Albert Denison Denison, 1st Baron Londesborough, KCH, FRS, FSA (21 October 1805 – 15 January 1860) was a British Whig Party politician and diplomat, known as Lord Albert Conyngham from 1816 to 1849.

Early life and career
Born Albert Denison Conyngham, he was the third son of Henry Conyngham, 1st Marquess Conyngham and Elizabeth Denison. He was educated at Eton, and was commissioned a cornet and sub-lieutenant in the Royal Horse Guards, in 1821, before joining the diplomatic service. On 28 April 1826, he purchased an unattached infantry lieutenancy. In 1824, he was an Attaché to Berlin, then Vienna in 1825, and Secretary of the Legation to Florence in 1828, and to Berlin, from 1829 to 1831.

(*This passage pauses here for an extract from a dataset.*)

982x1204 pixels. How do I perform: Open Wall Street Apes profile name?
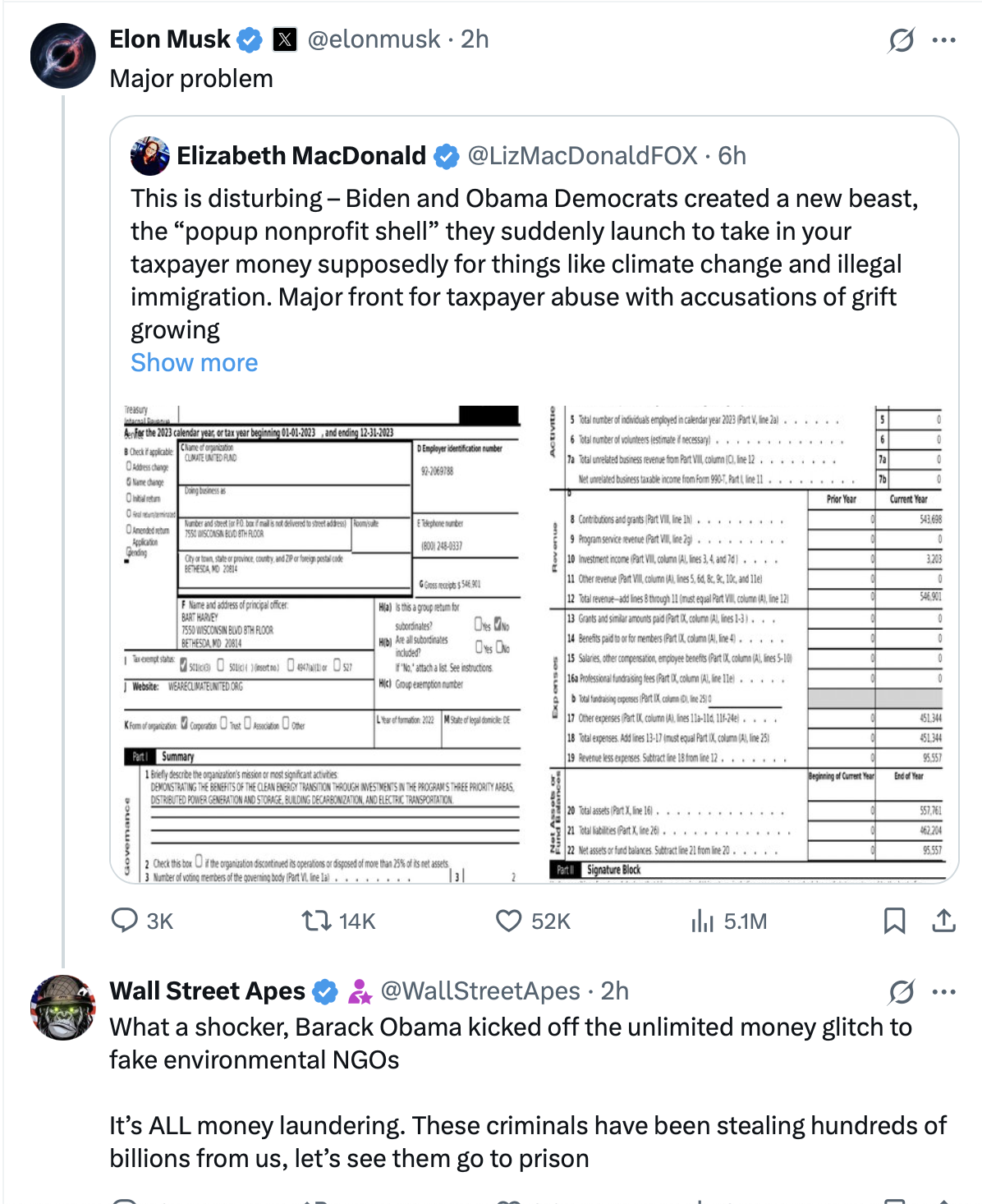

Conyngham was knighted in 1829, and at the 1835 general election he was elected as Whig Member of Parliament for Canterbury, a seat he held until 1841, when he did not contest the election. He was elected unopposed at a by-election in March 1847 and held the seat until he was elevated to peerage in 1850. From 1844 to 1845, he served as first President of the British Archaeological Association, and from 1855 until his death as first President of the London and Middlesex Archaeological Society. He was sometime Vice-Admiral of the Yorkshire Coast.

In 1849, he changed his surname to Denison under the terms of the will of his maternal uncle, William Joseph Denison and was created Baron Londesborough a year later. In 1851, he bought both Grimston Park, near Tadcaster, North Yorkshire and the painting The Monarch of the Glen, the latter for £840.

Family
On 6 July 1833, Londesborough had married Henrietta Weld-Forester (a daughter of the 1st Baron Forester) and they had six children:

William Henry Forester (1834–1900)
Albert Denison Somerville (1835–1903)
Henrietta Elizabeth Sophia (d. 1924), married Sir Philip Grey Egerton, 11th Baronet, and had issue.
Selina Camerina Charlotte (d. 1852)
Isabella Maria (d. 1856)
Augusta Elizabeth (d. 1887), married Arthur Wrottesley, 3rd Baron Wrottesley, and had issue.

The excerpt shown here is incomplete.